Es begann Anfang der 70er Jahre bei Einheit Wittenberg. Mit Carsten Riedeberger und Lutz Witteck ergänzte sich Roscher glänzend. „Es war eine schöne Zeit, die ich nicht missen möchte“, so sein Resümee. Das höherklassige Piesteritz hatte jedoch schon lange einen Blick auf Roscher geworfen. Dem Werben konnte er nicht widerstehen. Als er die Vereinsfarben wechselte, da musste er sich leider auch böse Worte von Einheit-Fans, wie „Verräter“ anhören. Das waren jene „gepflegten Feindschaften“ zwischen den Ortsrivalen, die hin und wieder durchkamen.
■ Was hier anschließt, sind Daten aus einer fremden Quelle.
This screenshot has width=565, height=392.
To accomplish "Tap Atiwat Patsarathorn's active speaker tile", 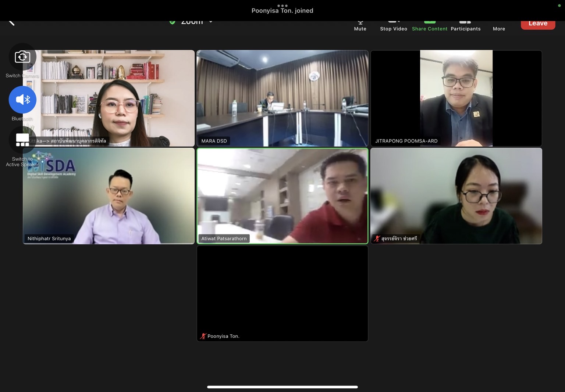I will (282, 196).

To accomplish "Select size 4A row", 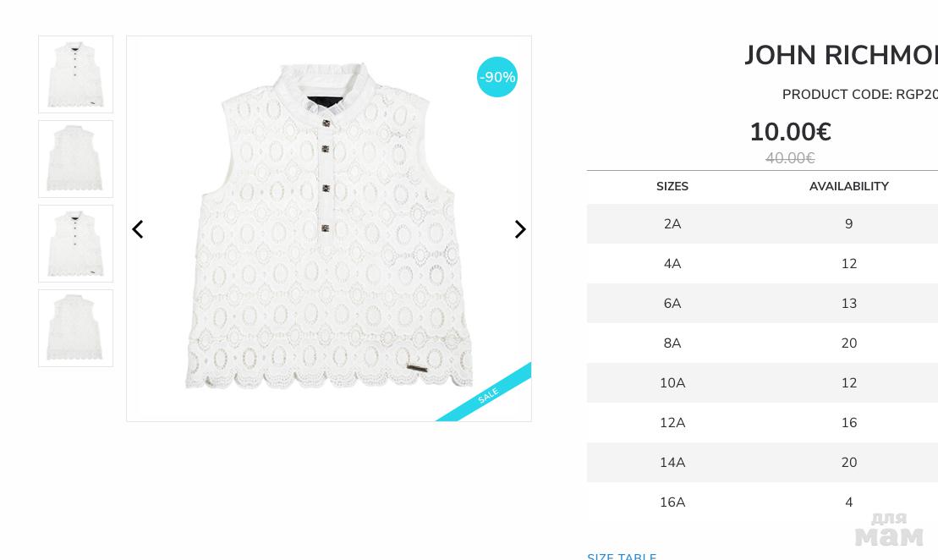I will (x=672, y=264).
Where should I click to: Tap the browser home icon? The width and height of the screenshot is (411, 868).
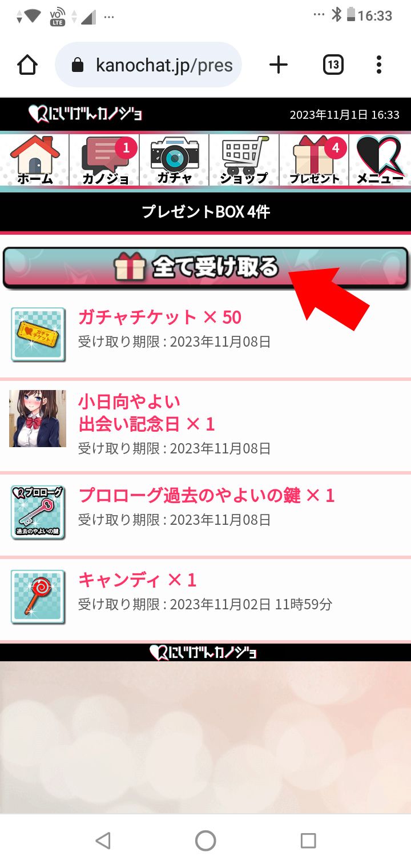coord(28,65)
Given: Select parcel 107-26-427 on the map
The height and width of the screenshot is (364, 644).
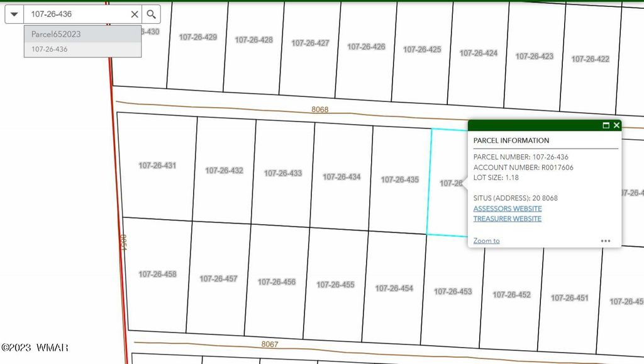Looking at the screenshot, I should pos(310,43).
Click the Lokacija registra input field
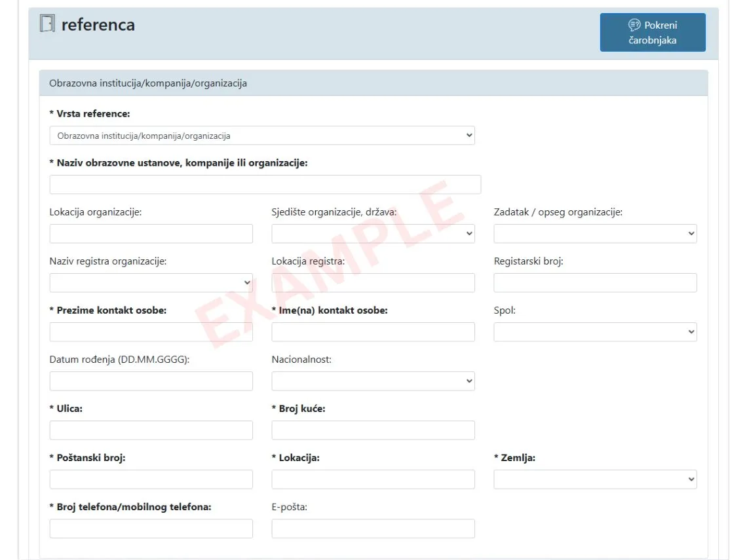Viewport: 747px width, 560px height. 373,283
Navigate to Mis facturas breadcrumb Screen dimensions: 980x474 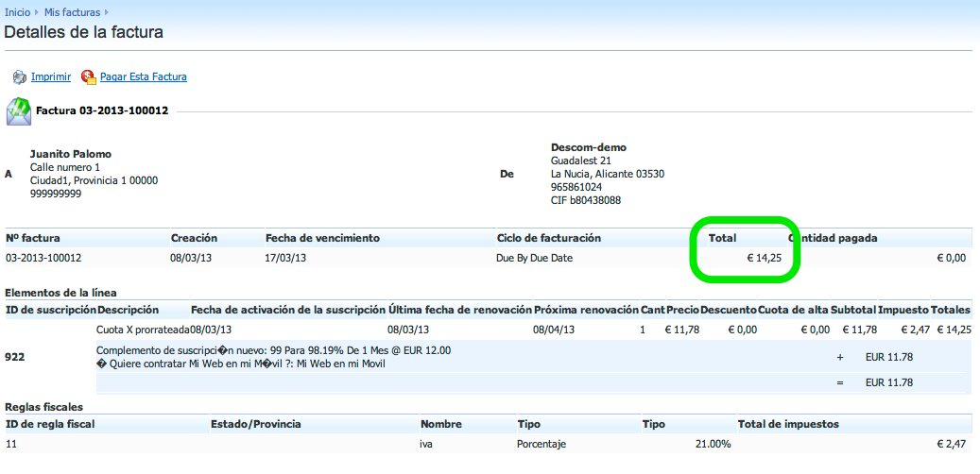tap(71, 12)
„Fußballschuhe von der Tante aus dem Westen hütete und pflegte ich, bis sie nach vielen Jahren auseinanderfielen“, so Roschers schonender Umgang mit seinen Sportutensilien in den 70er Jahren. Doch da gab es auch Begebenheiten, wie die folgende, die man nicht vergisst. Mit 48 Jahren nochmals in der 1. Mannschaft von Grün-Weiß Piesteritz beim Verbandsligapunktspiel vor 1 000 Zuschauern in Quedlinburg aufgestellt, hörte Roscher vom Spielfeldrand die Worte: „Opa hör endlich auf!“. Von diesen beleidigenden Äußerungen fühlte er sich so sehr getroffen, dass er darüber wutentbrannt bei jenem Spiel noch selbst zwei Tore beisteuerte. Warum nicht DDR-Oberliga? Viele Fans und Fußballkenner stellten sich bei Jürgen Roscher oft diese Frage. „Ich war auf meinen Heimatverein und die Region fixiert. In diesem Umfeld fühlte ich mich wohl. Ich hatte nie höherklassige Ambitionen.“

Bei diesen Worten demonstrierte Roscher noch mal im heimischen Garten seine fußballerischen Fähigkeiten. Im Liegen jonglierte er den Ball einige Dutzend Mal und erinnerte dabei unwillkürlich an sein Idol, den einstigen brasilianischen Weltklassefußballer Pele. Ja, Fußball in all seiner Ästhetik kann eine wahre Augenweide sein. „Ein einheimisches Idol war für mich auch Martin Buchheim. Die gemeinsame Zeit mit ihm als Stürmer bei Piesteritz werde ich wohl nie vergessen. Lange agierte ich dort in der Ersten als Linksaußen, später im linken Mittelfeld. So war ich Spielmacher und Ballverteiler, was mit großem Laufaufwand verbunden war, was mir aber entgegenkam.“

Nur zwei Platzverweise

Bewegende Momente gab es so einige in der Fußballkarriere von Jürgen Roscher. Dazu zählte auch das Freundschaftsspiel 1981 gegen Union Berlin vor 3 000 Zuschauern im Volkspark, das mit 1:3 nur knapp verloren ging und bei dem das Stadion tobte. 50 Jahre Fußball und nur zwei Platzverweise - auch das zählt zur ehrenvollen Bilanz eines stets fairen Fußballers, der mit seiner sportlichen Lebensweise allen Kickern ein Vorbild sein dürfte. Und ballverliebt sind alle Roschers. Mit seinen Söhne Ronny (Jahrgang 80) und Marcus (Jahrgang 84) kickte der Papa einige Jahre lang in einer gemeinsamen Mannschaft. Und man braucht kein Prophet zu sein, wenn man ahnt, dass Jürgen Roscher auch mit 70 bei den „Alten Herren“ weiter dem Leder nachjagen wird.